New report gives methods for developing dietary reference intakes based on chronic disease

A new report from the National Academies of Sciences, Engineering, and Medicine outlines how to examine whether specific levels of nutrients or other food substances (NOFSs) can ameliorate the risk of chronic disease and recommends ways to develop dietary reference intakes (DRI) based on chronic disease outcomes. The committee that conducted the study and wrote the report was tasked specifically with assessing the options presented in a 2017 report from a working group sponsored by the U.S. and Canadian government DRI steering committees that convened to identify key scientific challenges encountered in the use of chronic disease endpoints to establish DRI values.
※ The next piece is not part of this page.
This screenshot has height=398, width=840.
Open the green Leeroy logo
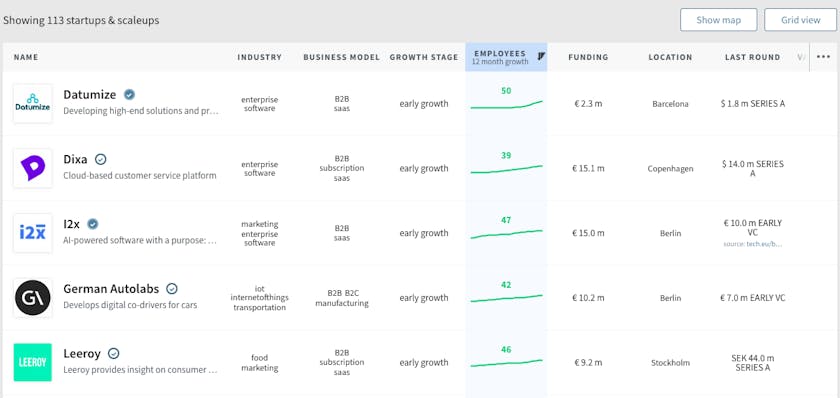click(33, 362)
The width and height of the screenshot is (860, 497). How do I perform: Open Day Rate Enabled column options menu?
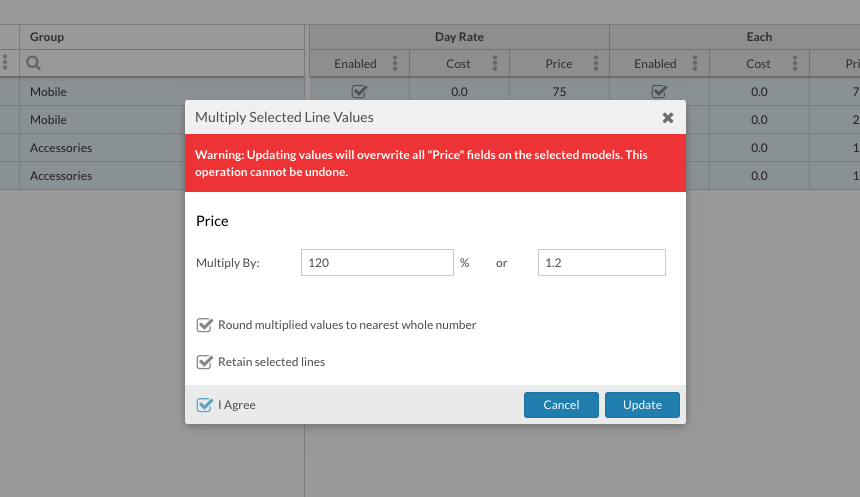pos(395,64)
DRIs are a set of reference intake values that include the Estimated Average Requirement, Recommended Dietary Allowance, Adequate Intake, and Tolerable Upper Intake Level (UL) for more than 40 nutrients and food substances, specified on the basis of age, sex, and life stage. DRIs based on nutrient deficiency and toxicity have been established by expert committees convened by the National Academies. The DRIs are used in nutrition policy, such as planning federal supplemental nutrition programs and as basis for dietary guidelines in the United States and Canada, and are also a tool for nutrition professionals for clinical assessments of individuals.

Half of all U.S. adults have at least one chronic health condition, such as hypertension, coronary heart disease, stroke, diabetes, and cancer, the report says. There is evidence that diet is a contributing factor to chronic diseases and, therefore, nutrition interventions might ameliorate them.

"The extent to which a given level of a specific nutrient or other food substance contributes to the development of a chronic disease is difficult to determine, not only because the causes of chronic disease are complex, but also because the type of evidence needed to determine levels of specific nutrients associated with a chronic disease is difficult and costly to generate," said committee chair Shiriki Kumanyika, research professor at Drexel University and professor emerita at the University of Pennsylvania. "Nevertheless, given our universal exposure to nutrients and the continuing emergence of evidence on the relationships between nutrients and chronic diseases, now is the time to examine the relevant concepts and methods involved in determining such relationships. Our report is designed to guide future DRI committees in making sound judgments, as they interpret the best evidence that is available by using rigorous methodologies."

No single approach accurately measures dietary intake in a comprehensive manner for all nutrients, the report says, therefore, each study methodology needs to be assessed on the basis of its own merits. Until better intake assessment methodologies are developed and applied widely, DRI committees should strive to ensure that random errors and biases of methodologies used to assess exposure to levels of NOFSs are considered in their evidence review.

In terms of health outcomes, the report says the ideal outcome used in evidence reviews for DRIs that focus on NOFS associations with chronic diseases should be the occurrence or presence of the actual chronic disease of interest, as defined by accepted diagnostic criteria. Biological measures that meet certain criteria—surrogate markers of disease—could also be considered, with the goal of using the findings to support results based on a measure of the chronic disease of interest.

DRIs based on chronic diseases are only warranted when there is an acceptable level of confidence of a causal relationship between an NOFS and a chronic disease. In evaluating acceptable levels of confidence of such causal relationships, the committee recommended that DRI committees use the Grading of Recommendations Assessment, Development and Evaluation (GRADE) system, which rates the certainty of a body of evidence by using five domains: risk of bias, imprecision, inconsistency, indirectness, and publication bias.

Once causal relationships have been identified with acceptable levels of confidence and minimal bias, the challenge is characterizing the nature of the quantitative relationships of NOFS to chronic diseases—intake-response relationships—based on how the level of disease response varies according to level of intake and whether the pattern linear or curved. When scientifically justified, DRIs that take into account risk of chronic disease should take the form of a range, rather than a single number, the report says. When a NOFS reduces the risk of more than one chronic disease, DRIs could be developed for nutrients based on each chronic disease.

The committee recommended retaining ULs based on traditional toxicity endpoints. In addition, if increased intake of a substance below the UL has been shown to increase the risk of a chronic disease, such a relationship should be characterized as the range where a decreased intake is beneficial.

Future DRI committees will be making recommendations related to DRIs not only based on chronic diseases but also based on the traditional outcomes, deficiency and toxicity; in some cases, harms and benefits could overlap. For example, a NOFS that increases the risk of one chronic disease may decrease the risk of another. The committee recommended that, if possible, health risk/benefit analyses be conducted and the methods used to characterize risks and balance risks with benefits be made explicit and transparent. When sufficient evidence exists to develop DRIs for nutrients with chronic disease outcomes for one or more NOFS that are interrelated, a committee should be convened to review the evidence of their associations with all selected diseases.

To support future committees as they make decisions about DRIs for nutrients based on chronic disease outcomes, the committee also developed a set of guiding principles, which are related to the underlying concepts and methodologies used to conduct systematic reviews and the importance of clear documentation and transparency.